**THE TASK**
Begin the copy at the line that contains "The image size is (500, 375).", end it at the last line of the entries below, keep every word exact, and include no pictures.

**INPUT RECORDS**
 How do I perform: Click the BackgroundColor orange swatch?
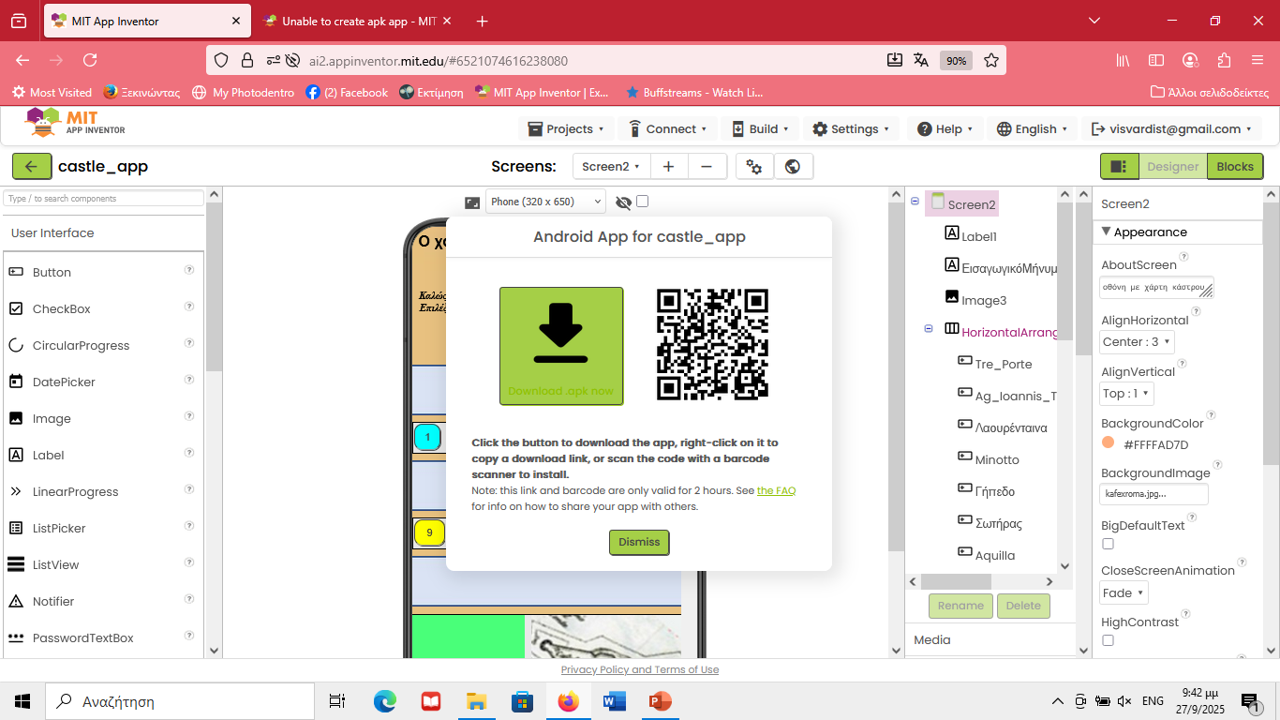(1108, 443)
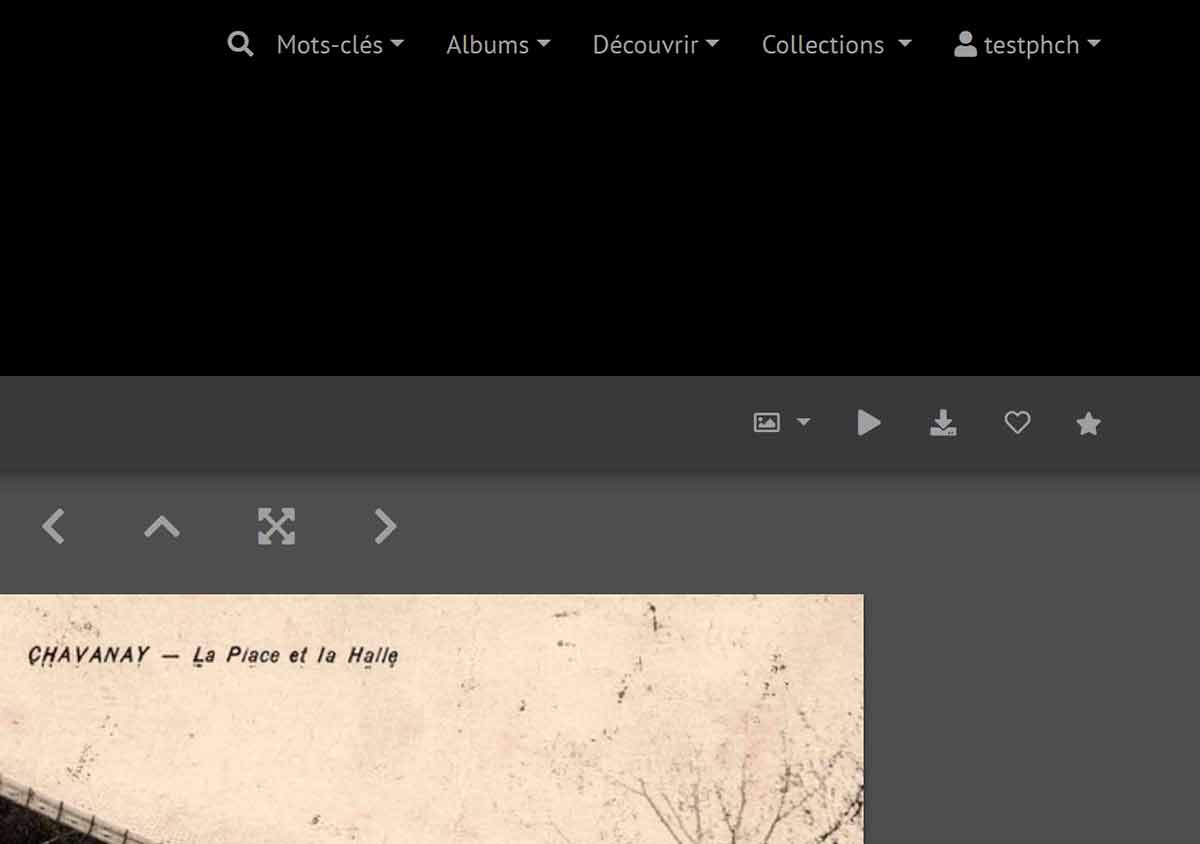Click the search magnifier icon
This screenshot has width=1200, height=844.
[x=240, y=44]
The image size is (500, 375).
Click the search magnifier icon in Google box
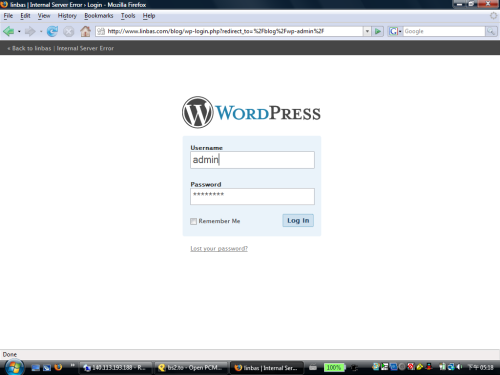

**TASK ANSWER**
The image size is (500, 375).
Click the search magnifier icon in Google box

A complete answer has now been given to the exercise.